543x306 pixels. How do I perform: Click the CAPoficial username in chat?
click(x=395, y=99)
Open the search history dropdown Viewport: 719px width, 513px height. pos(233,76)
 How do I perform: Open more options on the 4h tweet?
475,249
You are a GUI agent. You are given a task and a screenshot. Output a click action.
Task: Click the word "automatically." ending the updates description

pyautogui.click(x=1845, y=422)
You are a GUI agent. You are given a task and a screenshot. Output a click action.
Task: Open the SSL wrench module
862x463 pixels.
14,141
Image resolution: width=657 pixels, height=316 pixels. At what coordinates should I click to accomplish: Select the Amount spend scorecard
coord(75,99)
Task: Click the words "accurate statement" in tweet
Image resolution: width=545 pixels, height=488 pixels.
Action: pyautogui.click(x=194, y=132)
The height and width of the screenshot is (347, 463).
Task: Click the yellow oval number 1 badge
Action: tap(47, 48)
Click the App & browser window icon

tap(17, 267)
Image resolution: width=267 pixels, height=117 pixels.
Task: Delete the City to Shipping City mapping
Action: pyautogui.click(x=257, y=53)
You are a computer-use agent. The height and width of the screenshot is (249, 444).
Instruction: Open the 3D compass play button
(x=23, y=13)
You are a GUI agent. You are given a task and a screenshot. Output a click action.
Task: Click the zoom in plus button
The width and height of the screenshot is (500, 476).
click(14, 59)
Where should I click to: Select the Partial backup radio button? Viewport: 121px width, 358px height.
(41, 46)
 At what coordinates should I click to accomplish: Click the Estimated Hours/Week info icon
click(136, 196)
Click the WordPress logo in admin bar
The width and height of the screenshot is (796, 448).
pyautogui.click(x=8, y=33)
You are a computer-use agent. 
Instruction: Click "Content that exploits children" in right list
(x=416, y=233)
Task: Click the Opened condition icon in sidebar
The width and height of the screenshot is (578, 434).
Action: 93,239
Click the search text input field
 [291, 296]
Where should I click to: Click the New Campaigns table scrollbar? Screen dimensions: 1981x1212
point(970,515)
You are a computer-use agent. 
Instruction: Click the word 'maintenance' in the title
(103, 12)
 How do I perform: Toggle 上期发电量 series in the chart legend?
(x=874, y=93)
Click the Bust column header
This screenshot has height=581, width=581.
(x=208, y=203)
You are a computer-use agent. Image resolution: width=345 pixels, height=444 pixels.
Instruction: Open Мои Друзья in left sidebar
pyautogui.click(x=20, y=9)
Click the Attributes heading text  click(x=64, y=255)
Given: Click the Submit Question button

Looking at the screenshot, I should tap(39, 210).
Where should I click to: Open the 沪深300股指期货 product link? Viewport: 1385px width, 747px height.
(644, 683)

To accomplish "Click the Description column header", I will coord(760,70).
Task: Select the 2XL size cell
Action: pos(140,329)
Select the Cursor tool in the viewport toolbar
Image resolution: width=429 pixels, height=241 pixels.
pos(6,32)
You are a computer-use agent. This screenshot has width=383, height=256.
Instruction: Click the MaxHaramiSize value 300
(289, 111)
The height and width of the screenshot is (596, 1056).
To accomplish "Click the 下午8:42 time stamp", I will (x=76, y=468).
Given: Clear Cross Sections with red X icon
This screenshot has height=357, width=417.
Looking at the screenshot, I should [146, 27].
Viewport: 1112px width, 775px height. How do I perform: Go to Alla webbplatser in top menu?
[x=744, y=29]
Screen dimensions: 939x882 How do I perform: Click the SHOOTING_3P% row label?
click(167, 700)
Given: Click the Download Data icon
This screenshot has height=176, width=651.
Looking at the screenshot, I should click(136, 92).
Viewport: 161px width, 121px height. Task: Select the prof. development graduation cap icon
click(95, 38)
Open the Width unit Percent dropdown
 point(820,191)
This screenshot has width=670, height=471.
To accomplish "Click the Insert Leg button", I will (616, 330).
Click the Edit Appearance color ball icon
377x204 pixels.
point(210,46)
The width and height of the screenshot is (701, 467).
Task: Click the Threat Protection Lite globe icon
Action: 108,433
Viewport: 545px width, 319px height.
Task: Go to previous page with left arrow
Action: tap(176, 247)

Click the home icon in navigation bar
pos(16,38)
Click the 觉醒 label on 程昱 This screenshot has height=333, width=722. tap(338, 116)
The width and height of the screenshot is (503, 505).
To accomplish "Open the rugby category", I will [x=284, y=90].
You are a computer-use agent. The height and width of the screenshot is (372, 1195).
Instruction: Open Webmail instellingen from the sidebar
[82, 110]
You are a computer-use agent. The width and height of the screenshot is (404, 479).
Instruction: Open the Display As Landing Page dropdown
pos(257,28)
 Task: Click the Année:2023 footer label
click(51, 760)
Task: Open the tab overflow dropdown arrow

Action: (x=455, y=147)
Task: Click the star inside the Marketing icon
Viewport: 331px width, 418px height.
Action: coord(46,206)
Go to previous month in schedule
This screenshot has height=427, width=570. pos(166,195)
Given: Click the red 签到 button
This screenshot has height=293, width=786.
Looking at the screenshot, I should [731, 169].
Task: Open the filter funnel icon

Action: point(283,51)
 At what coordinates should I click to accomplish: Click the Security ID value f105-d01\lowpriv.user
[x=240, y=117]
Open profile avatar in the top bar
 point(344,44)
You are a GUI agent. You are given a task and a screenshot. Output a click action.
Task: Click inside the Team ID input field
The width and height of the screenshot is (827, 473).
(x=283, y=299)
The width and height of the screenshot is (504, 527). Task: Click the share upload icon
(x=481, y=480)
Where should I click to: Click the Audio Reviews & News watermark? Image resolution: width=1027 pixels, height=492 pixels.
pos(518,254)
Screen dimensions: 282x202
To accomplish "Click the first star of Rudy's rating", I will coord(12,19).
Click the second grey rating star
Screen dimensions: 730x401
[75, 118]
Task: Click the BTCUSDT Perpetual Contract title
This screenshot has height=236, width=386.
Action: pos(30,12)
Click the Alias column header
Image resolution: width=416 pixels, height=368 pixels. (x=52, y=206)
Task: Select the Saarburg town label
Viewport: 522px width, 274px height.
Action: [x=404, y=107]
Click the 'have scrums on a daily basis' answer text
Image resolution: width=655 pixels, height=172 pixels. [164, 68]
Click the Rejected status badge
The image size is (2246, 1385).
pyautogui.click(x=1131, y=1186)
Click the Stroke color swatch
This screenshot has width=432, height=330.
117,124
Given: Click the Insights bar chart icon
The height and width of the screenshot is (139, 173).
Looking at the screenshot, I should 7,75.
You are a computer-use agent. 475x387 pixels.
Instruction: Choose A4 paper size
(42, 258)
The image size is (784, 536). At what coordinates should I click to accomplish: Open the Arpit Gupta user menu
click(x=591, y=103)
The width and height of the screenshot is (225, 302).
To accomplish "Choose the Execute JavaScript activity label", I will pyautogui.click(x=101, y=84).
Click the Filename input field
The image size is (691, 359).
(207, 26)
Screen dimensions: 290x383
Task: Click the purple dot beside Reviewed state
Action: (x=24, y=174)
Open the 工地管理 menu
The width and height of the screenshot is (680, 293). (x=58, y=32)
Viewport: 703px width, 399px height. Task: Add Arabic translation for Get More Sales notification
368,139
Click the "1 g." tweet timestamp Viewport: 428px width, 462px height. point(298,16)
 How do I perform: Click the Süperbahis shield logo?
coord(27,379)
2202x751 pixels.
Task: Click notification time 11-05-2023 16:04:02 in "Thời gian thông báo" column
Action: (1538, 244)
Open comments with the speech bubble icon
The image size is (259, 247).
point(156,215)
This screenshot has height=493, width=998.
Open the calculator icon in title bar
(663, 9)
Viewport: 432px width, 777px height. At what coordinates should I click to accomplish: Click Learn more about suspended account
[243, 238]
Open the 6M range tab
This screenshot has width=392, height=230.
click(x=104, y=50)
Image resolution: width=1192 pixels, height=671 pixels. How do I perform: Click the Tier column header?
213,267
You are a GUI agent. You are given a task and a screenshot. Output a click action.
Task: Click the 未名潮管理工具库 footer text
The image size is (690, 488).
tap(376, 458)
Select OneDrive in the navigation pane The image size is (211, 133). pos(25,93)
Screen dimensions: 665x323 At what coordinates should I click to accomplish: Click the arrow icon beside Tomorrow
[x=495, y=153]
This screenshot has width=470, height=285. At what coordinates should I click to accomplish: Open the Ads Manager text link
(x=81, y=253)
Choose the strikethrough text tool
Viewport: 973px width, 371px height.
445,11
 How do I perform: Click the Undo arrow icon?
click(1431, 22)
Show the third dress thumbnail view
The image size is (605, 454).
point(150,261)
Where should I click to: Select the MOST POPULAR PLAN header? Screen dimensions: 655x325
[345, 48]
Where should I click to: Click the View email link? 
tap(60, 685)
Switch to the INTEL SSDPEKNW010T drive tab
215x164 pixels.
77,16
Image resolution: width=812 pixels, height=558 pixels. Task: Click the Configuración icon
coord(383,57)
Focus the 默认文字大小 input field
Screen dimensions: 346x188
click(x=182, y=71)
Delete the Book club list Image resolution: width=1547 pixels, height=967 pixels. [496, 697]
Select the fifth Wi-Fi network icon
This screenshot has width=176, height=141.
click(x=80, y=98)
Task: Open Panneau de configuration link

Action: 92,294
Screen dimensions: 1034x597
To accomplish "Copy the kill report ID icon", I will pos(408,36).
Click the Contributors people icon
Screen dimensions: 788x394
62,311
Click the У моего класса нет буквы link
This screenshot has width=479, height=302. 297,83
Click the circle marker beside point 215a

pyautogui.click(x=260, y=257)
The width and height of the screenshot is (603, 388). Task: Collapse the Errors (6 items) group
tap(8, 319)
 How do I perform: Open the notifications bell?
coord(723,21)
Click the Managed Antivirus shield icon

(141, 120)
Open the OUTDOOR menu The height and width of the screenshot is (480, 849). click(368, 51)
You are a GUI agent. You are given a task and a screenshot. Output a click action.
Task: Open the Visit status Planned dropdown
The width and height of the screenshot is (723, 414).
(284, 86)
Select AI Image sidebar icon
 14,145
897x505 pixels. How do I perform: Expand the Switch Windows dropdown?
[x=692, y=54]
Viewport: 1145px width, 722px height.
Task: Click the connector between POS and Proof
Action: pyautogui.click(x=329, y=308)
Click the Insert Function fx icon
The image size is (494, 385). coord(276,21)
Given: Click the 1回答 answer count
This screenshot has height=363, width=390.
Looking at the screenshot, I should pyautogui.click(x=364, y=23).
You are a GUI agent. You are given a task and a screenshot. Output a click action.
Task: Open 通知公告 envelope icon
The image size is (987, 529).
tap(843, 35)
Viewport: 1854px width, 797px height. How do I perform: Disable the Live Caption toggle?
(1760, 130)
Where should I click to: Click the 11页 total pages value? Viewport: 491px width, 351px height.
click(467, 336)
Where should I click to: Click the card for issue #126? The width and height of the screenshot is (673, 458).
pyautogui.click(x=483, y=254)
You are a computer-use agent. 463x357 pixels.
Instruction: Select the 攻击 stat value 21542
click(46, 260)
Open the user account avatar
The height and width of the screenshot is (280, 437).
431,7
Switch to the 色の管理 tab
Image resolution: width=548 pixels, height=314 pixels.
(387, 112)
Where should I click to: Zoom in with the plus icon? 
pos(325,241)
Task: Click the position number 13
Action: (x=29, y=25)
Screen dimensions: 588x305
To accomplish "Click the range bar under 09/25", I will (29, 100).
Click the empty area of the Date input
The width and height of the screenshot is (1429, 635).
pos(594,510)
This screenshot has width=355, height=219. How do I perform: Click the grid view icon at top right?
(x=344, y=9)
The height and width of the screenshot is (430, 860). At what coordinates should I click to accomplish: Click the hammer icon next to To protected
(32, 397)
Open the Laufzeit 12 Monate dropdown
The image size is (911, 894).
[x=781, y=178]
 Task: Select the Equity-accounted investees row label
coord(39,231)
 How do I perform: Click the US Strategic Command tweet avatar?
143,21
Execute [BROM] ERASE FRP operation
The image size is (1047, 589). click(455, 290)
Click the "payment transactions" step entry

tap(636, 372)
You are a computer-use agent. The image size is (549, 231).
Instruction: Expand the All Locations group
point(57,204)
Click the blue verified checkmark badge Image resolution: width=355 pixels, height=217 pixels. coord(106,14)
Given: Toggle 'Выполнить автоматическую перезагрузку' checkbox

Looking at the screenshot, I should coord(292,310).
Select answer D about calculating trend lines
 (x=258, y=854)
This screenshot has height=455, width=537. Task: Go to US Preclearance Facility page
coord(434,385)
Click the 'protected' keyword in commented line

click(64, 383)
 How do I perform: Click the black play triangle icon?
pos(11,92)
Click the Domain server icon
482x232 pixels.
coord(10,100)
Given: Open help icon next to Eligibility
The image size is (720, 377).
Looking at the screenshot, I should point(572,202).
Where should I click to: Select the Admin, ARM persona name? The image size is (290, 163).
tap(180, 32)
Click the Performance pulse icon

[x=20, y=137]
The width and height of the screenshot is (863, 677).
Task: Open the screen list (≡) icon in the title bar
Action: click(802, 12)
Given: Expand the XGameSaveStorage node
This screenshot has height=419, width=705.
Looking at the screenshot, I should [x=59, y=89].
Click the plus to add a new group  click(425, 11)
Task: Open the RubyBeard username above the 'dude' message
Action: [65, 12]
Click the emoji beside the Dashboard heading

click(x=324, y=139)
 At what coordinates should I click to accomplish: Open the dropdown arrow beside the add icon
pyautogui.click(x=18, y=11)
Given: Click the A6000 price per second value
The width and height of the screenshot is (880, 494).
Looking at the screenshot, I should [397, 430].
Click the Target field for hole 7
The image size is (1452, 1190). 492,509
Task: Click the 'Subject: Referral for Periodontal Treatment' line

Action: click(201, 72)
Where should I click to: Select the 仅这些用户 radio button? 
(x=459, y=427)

→ **WHAT TO WORK ON**
The task calls for every line of the material that contains the string "inside".

→ **SOLVED PROBLEM**
Task: Click the star inside the Marketing icon
Task: Click inside the Team ID input field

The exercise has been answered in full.